In the past year, the average age of first timers has gone from 33 to 34, with a combination of factors barring the entry of young people into the housing market, REA says.
REA agents around Ireland are reporting that first-time buyers in their 20s and early 30s are now mainly absent from the market for properties priced over €160,000.
REA chairman Michael O’Connor said: “A definite two-tier system has emerged over the past year nationwide, with €160,000 emerging as the breaking point for interest from buyers in that age group, ruling out most properties in Dublin.”
Another factor is the recent strength of buyers from outside Ireland who have been living and working here for over a decade, and who are putting down roots and buying houses. In areas such as Carlow, REA agents are reporting that 30% of first-time buyers are now from Eastern Europe, a percentage that has grown rapidly over the past two years.

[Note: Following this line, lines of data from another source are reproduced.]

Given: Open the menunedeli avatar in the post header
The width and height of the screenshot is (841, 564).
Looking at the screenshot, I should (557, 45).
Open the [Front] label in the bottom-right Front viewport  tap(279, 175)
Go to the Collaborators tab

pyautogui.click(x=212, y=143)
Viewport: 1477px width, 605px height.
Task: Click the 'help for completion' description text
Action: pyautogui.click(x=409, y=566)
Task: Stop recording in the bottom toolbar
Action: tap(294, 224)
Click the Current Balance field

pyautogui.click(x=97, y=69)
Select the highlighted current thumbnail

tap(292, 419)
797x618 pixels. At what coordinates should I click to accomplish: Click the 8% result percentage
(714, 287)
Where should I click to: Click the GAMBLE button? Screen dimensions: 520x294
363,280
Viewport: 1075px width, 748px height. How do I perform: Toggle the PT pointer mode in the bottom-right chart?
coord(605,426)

O’Connor added: “The biggest factor influencing the market this year has been the Central Bank deposit rules which have created a two-tier system, ruling out home ownership for many young people due to over-restrictive guidelines,” said O’Connor.

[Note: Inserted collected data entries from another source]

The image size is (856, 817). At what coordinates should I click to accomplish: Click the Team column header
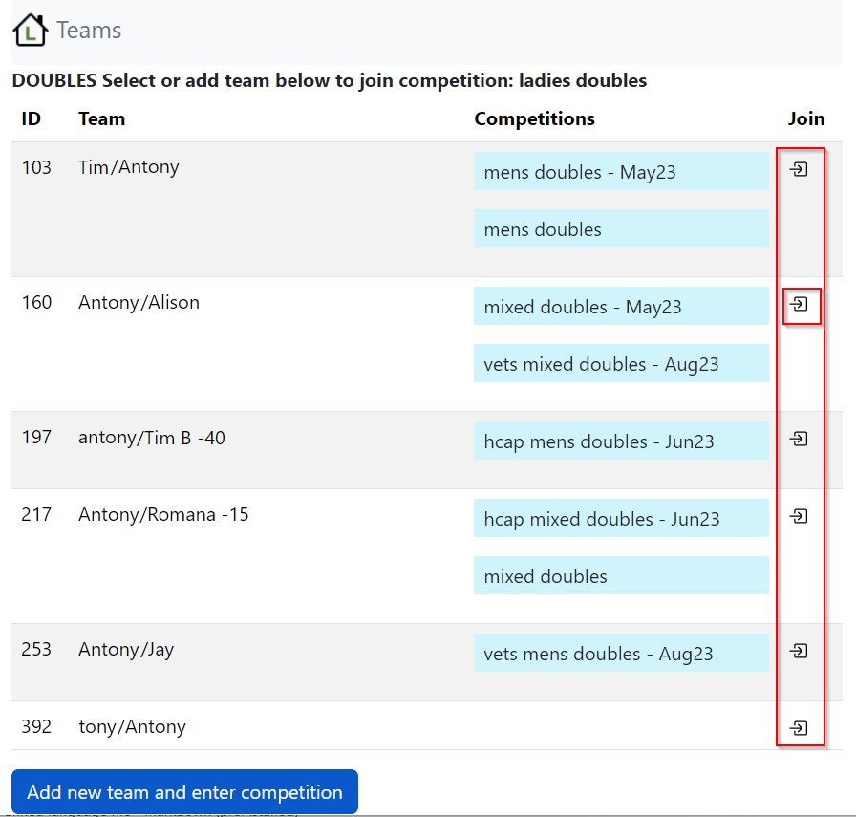pyautogui.click(x=101, y=118)
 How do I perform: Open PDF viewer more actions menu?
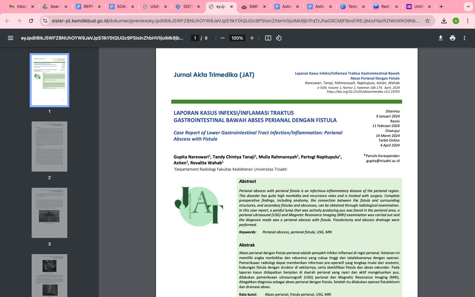point(464,38)
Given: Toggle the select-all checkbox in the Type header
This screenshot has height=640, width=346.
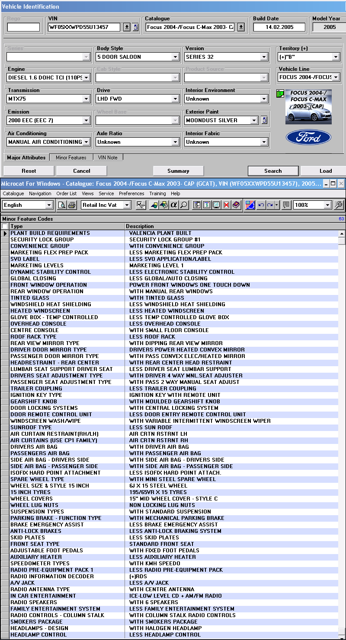Looking at the screenshot, I should [x=5, y=226].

“From a Dublin price perspective, the rules don’t make sense, with the combination of the deposit rates and the multiplier falling far short of the average three-bed semi price in Dublin city and county of €334,000.
“A couple on a combined average industrial wage income of €74,000 can borrow 3.5 times their income, making a total of €259,000. Many of them will struggle to raise a deposit of €35,000, but if they do it gives gives them a maximum buying power of €294,000.
“Those figures, and the level of savings required, go a long way to explaining why the average age of first-time buyer is being pushed upwards. Also, the mortgage multiplier is 4.5 times income in the UK as against 3.5 here, and this is something that we need to revisit.
“We also need the Central Bank to acknowledge that the market for first-time buyers is stalled by second-time buyers being unable to move out of their starter homes due to the restrictions of the rules. They need the same 10% deposit derogation as first-time buyers and the notional €220,000 limit needs to be raised to reflect the reality in the area of most need — Dublin.”